PROMPT: The answer must be an exact copy of every entry, with no pictures in it.

DATASET ENTRIES:

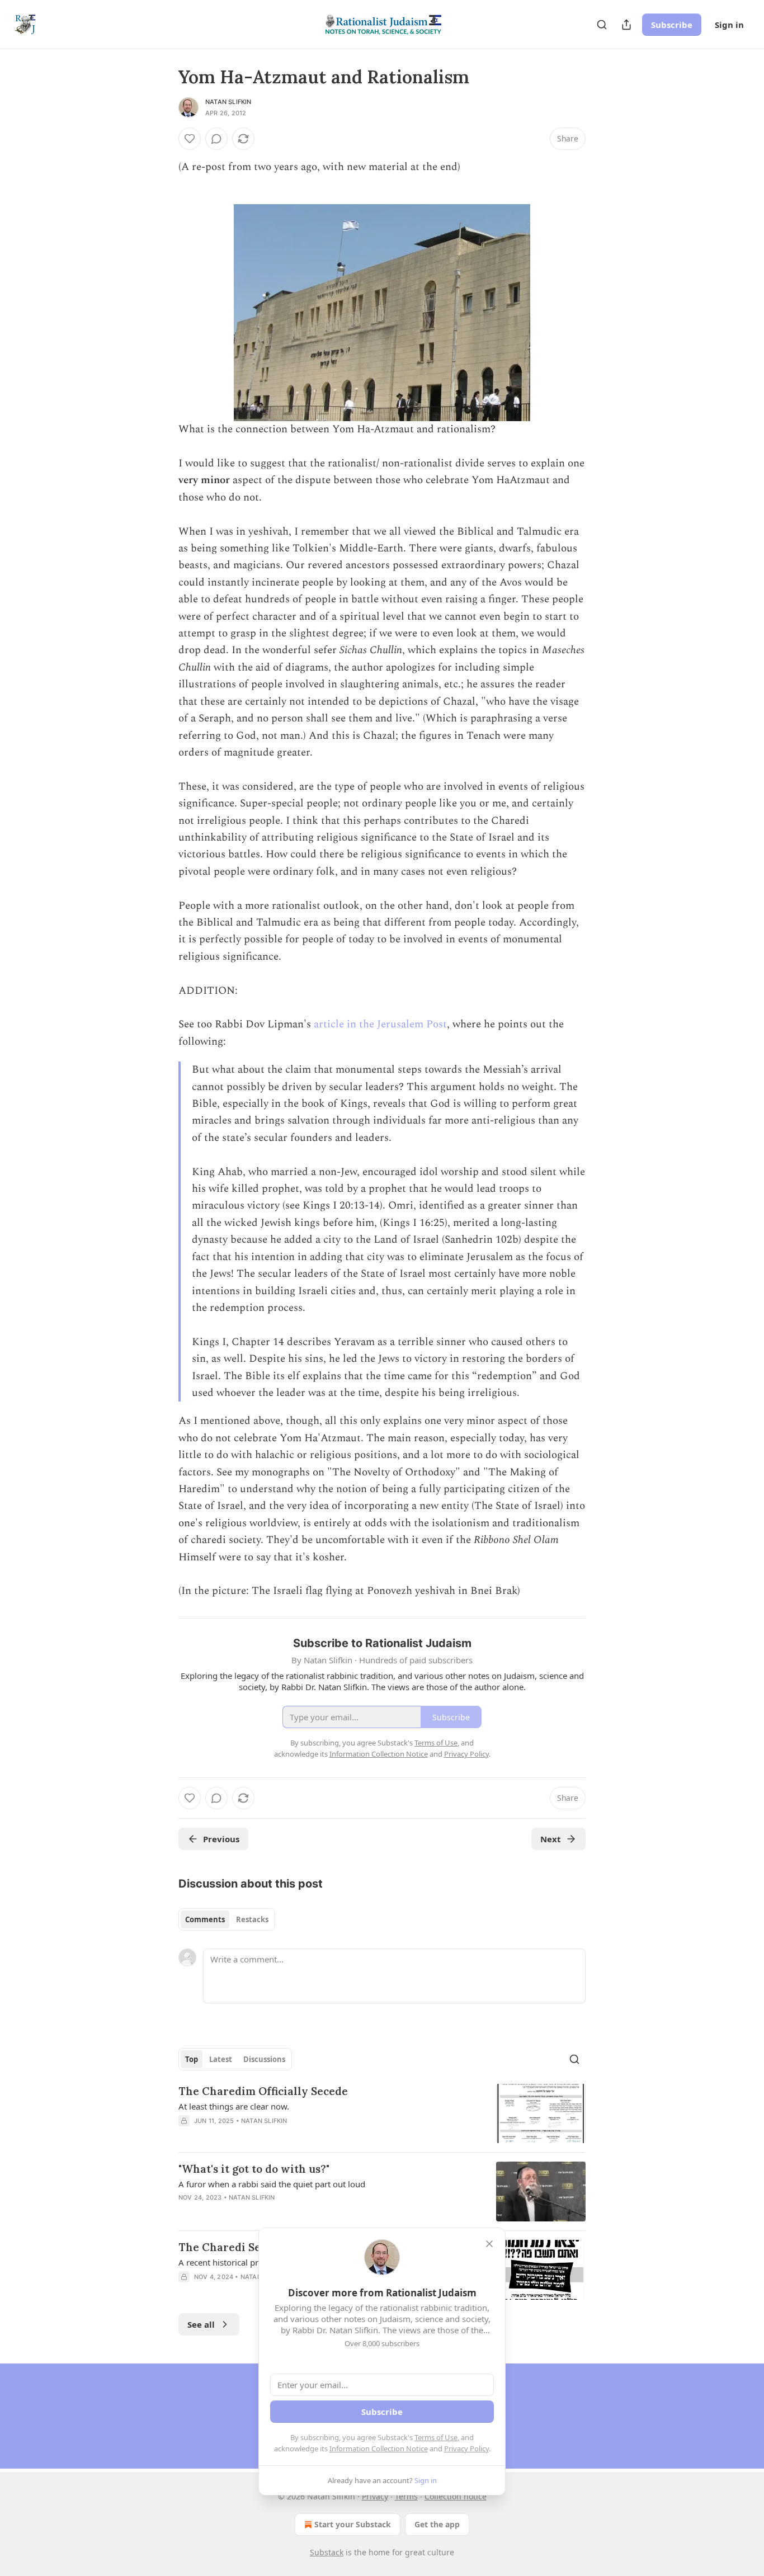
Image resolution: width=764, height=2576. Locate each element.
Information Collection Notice (378, 2448)
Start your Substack (352, 2524)
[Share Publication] (626, 24)
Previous (221, 1838)
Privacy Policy (466, 2448)
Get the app (437, 2524)
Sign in (729, 24)
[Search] (602, 24)
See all (201, 2324)
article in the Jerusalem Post (380, 1024)
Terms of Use (436, 2437)
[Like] (189, 139)
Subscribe (671, 24)
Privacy (375, 2496)
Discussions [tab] (264, 2059)
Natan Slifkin (228, 102)
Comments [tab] (205, 1919)
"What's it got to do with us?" (253, 2169)
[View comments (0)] (216, 139)
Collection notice (456, 2496)
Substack (326, 2552)
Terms (406, 2496)
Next (550, 1838)
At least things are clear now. (233, 2106)
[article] (382, 2113)
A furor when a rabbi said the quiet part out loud (271, 2184)
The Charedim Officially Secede (263, 2091)
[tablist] (226, 1919)
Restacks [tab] (252, 1919)
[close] (489, 2244)
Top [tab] (191, 2059)
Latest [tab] (220, 2059)
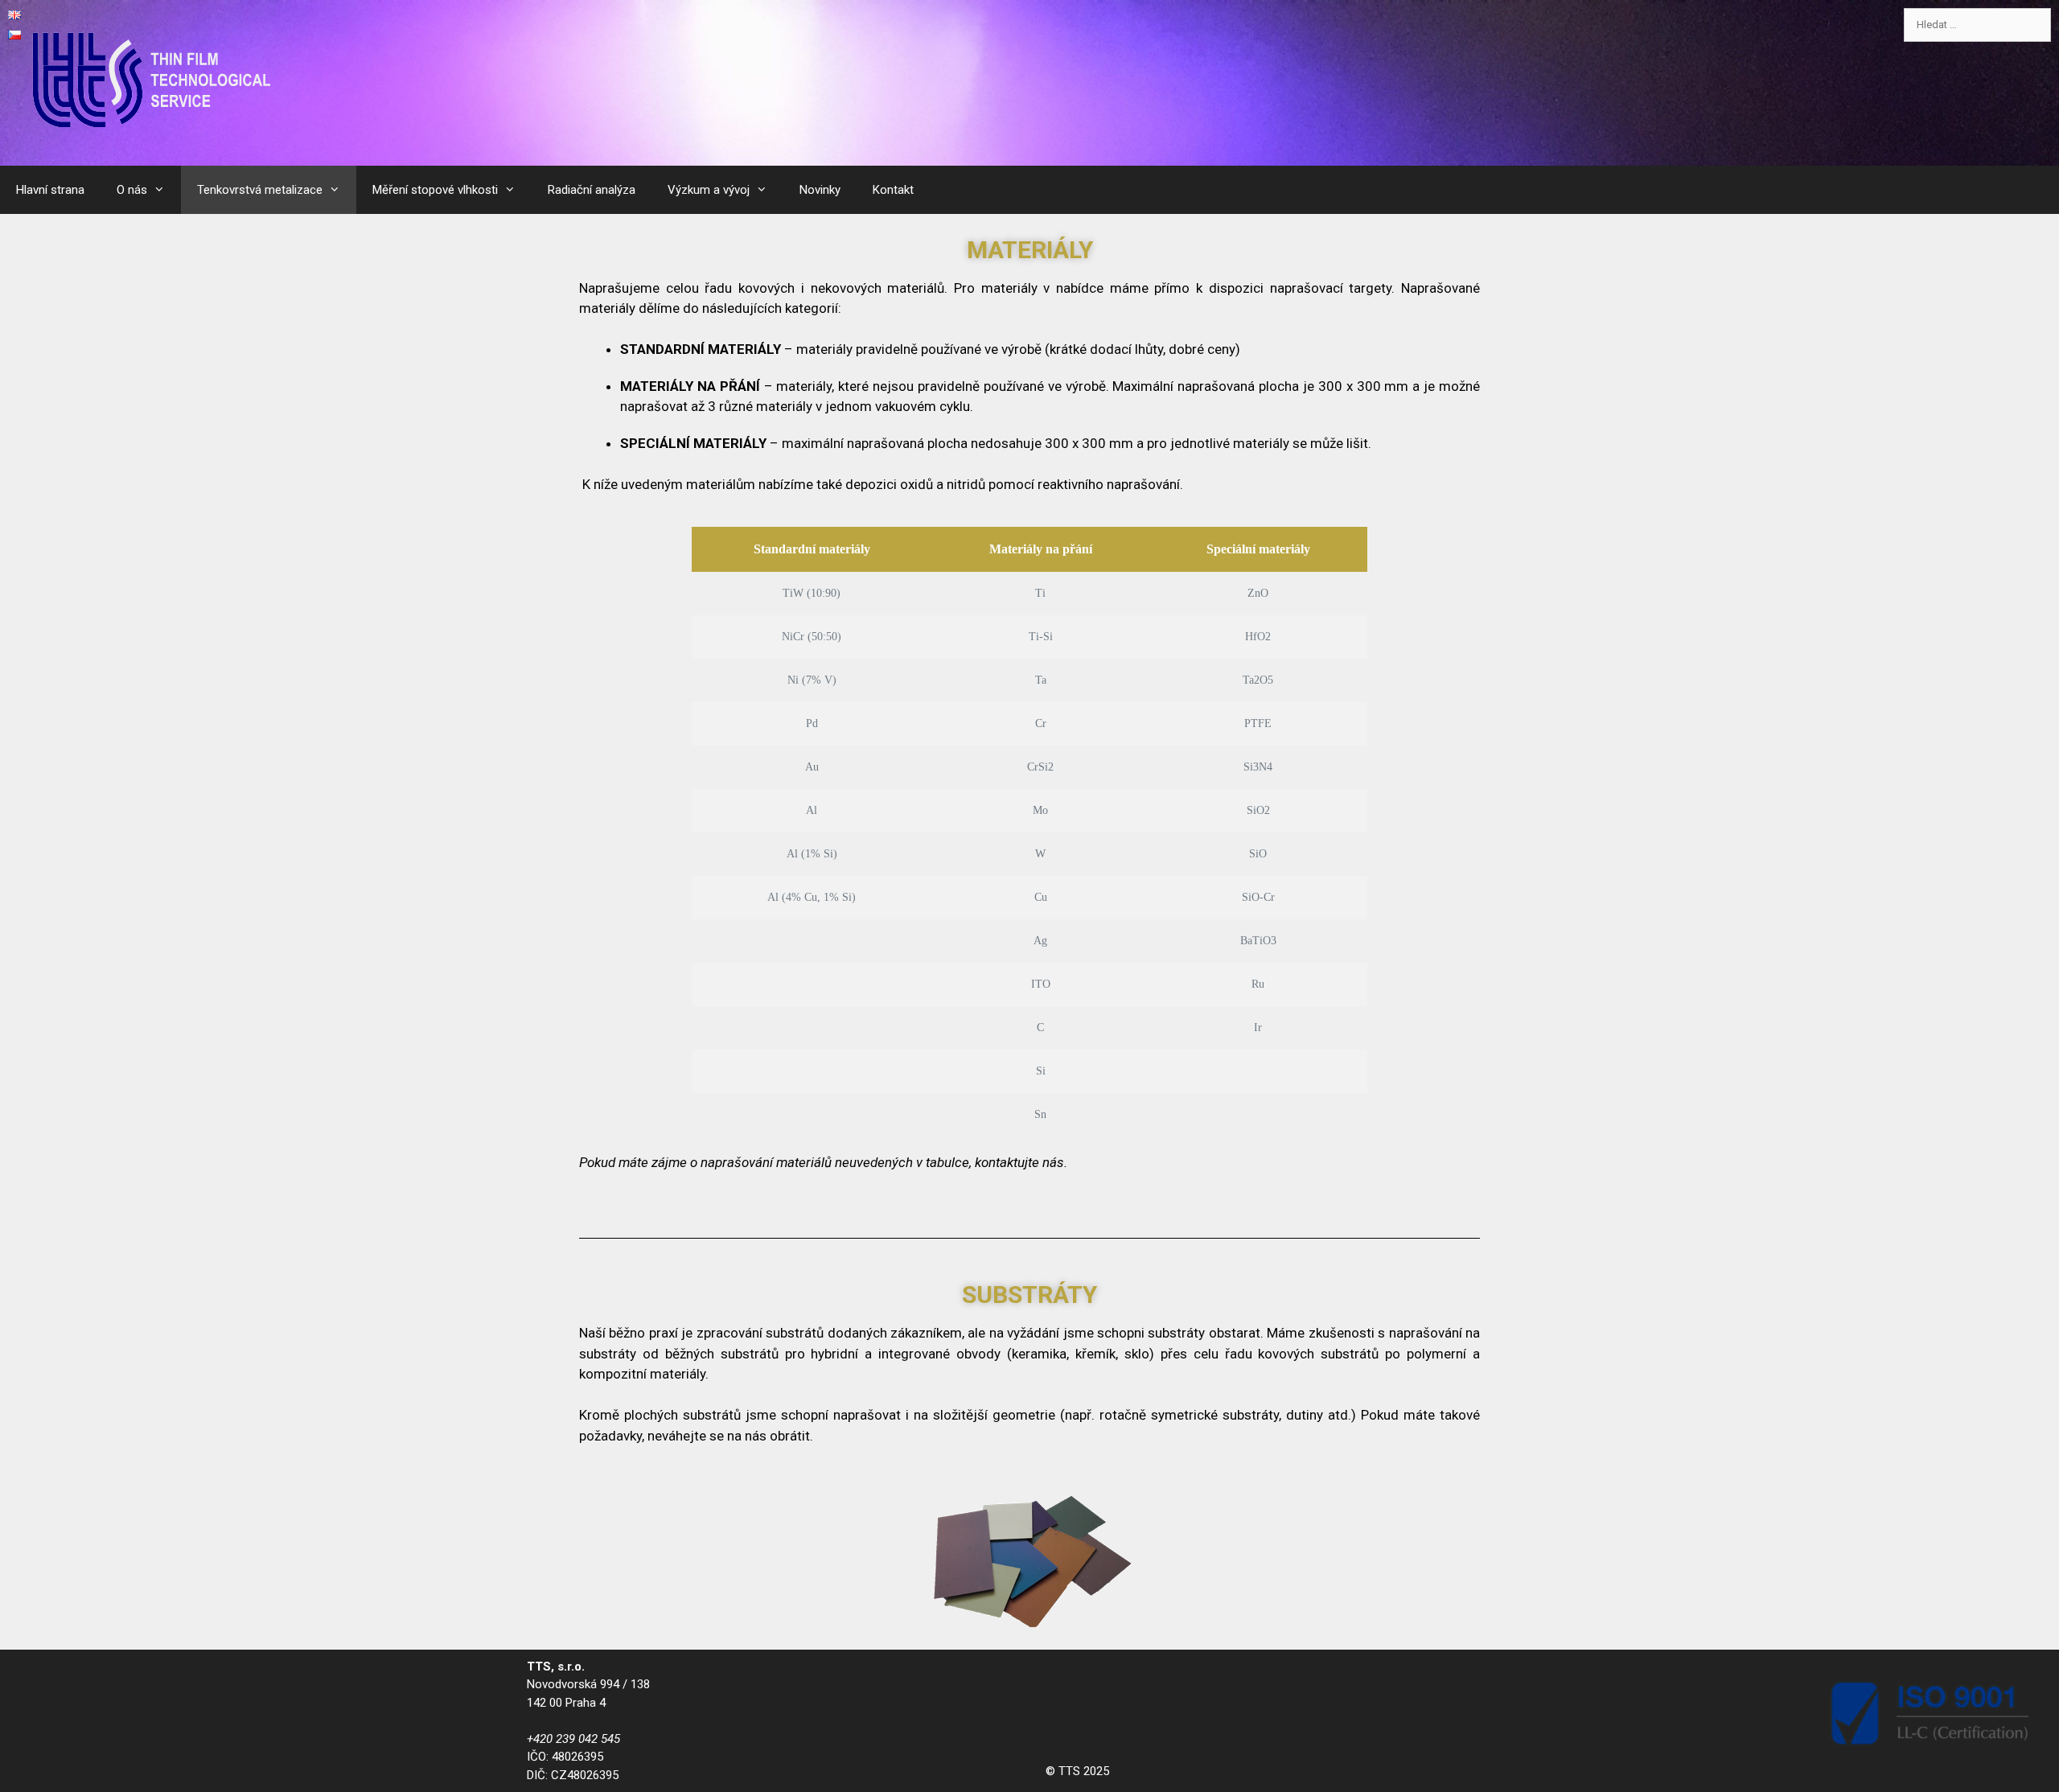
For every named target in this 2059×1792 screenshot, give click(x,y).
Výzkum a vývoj (709, 190)
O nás (132, 190)
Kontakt (893, 190)
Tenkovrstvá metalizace (260, 190)
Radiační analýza (591, 190)
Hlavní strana (50, 190)
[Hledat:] (1977, 24)
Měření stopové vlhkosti (435, 190)
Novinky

ANSWER FOR THE TASK:
Image resolution: width=764, height=2576. Locate each element.
Information Collection Notice (378, 2448)
Start your Substack (352, 2524)
[Share Publication] (626, 24)
Previous (221, 1838)
Privacy Policy (466, 2448)
Get the app (437, 2524)
Sign in (729, 24)
[Search] (602, 24)
See all (201, 2324)
article in the Jerusalem Post (380, 1024)
Terms of Use (436, 2437)
[Like] (189, 139)
Subscribe (671, 24)
Privacy (375, 2496)
Discussions [tab] (264, 2059)
Natan Slifkin (228, 102)
Comments [tab] (205, 1919)
"What's it got to do with us?" (253, 2169)
[View comments (0)] (216, 139)
Collection notice (456, 2496)
Substack (326, 2552)
Terms (406, 2496)
Next (550, 1838)
At least things are clear now. (233, 2106)
[article] (382, 2113)
A furor when a rabbi said the quiet part out loud (271, 2184)
The Charedim Officially Secede (263, 2091)
[tablist] (226, 1919)
Restacks [tab] (252, 1919)
[close] (489, 2244)
Top [tab] (191, 2059)
Latest [tab] (220, 2059)
For every named target in this 2059×1792 screenshot, give click(x,y).
Výzkum a vývoj (709, 190)
O nás (132, 190)
Kontakt (893, 190)
Tenkovrstvá metalizace (260, 190)
Radiační analýza (591, 190)
Hlavní strana (50, 190)
[Hledat:] (1977, 24)
Měření stopové vlhkosti (435, 190)
Novinky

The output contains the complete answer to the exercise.